#### Records for this task
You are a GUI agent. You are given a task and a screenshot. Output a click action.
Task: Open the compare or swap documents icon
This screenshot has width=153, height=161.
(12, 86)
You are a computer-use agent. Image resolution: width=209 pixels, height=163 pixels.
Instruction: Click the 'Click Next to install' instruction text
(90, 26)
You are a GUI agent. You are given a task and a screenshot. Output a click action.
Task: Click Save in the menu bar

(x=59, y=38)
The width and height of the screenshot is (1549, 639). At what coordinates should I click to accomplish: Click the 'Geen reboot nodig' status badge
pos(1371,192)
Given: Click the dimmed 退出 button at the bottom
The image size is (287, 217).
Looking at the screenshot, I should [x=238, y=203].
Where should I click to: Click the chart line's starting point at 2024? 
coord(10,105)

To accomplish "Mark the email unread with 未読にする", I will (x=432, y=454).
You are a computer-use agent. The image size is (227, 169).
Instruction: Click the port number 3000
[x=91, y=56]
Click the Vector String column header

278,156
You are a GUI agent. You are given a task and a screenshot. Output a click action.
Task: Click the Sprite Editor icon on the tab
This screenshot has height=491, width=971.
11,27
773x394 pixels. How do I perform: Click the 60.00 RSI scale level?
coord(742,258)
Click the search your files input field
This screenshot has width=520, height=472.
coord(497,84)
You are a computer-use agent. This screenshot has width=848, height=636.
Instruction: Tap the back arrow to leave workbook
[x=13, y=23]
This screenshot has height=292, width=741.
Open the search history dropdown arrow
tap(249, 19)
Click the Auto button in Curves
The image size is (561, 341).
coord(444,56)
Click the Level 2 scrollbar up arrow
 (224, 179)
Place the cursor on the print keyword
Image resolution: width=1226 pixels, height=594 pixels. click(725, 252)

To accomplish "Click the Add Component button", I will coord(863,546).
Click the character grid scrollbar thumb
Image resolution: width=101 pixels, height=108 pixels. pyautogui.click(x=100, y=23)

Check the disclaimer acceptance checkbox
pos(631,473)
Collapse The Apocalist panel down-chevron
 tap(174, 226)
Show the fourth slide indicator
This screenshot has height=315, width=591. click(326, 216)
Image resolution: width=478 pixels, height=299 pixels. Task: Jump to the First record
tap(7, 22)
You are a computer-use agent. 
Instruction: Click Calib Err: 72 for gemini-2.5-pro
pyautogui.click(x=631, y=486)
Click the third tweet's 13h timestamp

#### Instructions for the task
Locate the word "computer" in the records and collect each line it appears in.

#### Exercise response
You are a computer-use agent. Image resolution: width=209 pixels, height=163 pixels.
You are a computer-use agent. The image size is (227, 169).
You are a computer-use agent. This screenshot has width=848, height=636.
You are a computer-use agent. 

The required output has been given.